• **WHAT YOU NEED TO DO**
A - From the message, extract everything from "Speaking of schticks" to "using that one.".
B - Answer these questions using the message:
(i) What is Lawrence Block wearing in the author photo it mentions?
(ii) On what date did Kevin Burton Smith write?
(iii) What percentage of the noir writers she has met does Vicki call sweethearts?

Speaking of schticks and contrived pictures has anyone else
seen the author photo of Lawrence Block in the black
turtleneck and beret? Unintentionally hilarious. I'm glad he
had to good sense to stop using that one.
On Wed, May 14, 2008 at 2:51 PM, Kevin Burton Smith
<
kvnsmith@thrillingdetective.com> wrote:
> Vicki wrote:
>
>> Dave is really a sweetheart, as are 99.9% of the
noir writers I've
>> met,
>> including Ellroy, but don't tell any of them
that I let out the news!
>
> That was something that some of you may have missed
in my recent post
> about Ellroy.

• **EXTRACTED ENTRIES**
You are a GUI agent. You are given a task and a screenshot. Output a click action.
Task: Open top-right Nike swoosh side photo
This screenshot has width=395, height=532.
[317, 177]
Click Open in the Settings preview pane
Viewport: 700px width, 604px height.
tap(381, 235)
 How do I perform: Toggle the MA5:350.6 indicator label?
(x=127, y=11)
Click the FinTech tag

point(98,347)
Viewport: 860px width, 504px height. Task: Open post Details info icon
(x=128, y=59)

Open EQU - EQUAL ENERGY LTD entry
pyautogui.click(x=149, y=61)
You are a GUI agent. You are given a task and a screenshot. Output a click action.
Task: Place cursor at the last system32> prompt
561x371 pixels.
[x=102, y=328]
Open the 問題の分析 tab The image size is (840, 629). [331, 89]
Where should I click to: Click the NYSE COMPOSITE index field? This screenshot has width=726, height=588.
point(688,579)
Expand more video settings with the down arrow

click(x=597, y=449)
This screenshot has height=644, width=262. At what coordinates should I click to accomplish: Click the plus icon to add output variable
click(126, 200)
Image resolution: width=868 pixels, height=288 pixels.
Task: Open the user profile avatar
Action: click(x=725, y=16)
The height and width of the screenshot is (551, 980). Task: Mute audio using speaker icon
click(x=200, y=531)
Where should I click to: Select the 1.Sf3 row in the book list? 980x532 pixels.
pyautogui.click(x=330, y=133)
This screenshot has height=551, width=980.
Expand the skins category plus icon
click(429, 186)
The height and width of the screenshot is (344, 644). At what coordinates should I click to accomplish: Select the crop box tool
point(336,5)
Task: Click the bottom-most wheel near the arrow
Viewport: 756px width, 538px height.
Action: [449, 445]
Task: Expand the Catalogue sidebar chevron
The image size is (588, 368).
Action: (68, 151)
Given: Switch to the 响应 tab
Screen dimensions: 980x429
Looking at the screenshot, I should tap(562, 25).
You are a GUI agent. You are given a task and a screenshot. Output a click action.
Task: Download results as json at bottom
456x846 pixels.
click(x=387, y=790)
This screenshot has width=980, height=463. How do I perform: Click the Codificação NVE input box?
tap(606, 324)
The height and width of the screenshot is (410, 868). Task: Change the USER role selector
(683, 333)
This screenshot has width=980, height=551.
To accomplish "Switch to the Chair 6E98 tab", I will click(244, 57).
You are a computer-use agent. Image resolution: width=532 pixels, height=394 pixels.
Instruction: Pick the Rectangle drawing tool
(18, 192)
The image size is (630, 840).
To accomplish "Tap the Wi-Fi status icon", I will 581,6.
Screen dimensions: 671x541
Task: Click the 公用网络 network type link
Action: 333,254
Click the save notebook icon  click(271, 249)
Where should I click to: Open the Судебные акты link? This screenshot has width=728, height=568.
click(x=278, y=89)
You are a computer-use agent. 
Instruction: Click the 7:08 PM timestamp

• **SOLUTIONS TO EACH TASK**
A -
Speaking of schticks and contrived pictures has anyone else
seen the author photo of Lawrence Block in the black
turtleneck and beret? Unintentionally hilarious. I'm glad he
had to good sense to stop using that one.

B -
(i) A black turtleneck and a beret.
(ii) Wednesday, May 14, 2008.
(iii) 99.9%.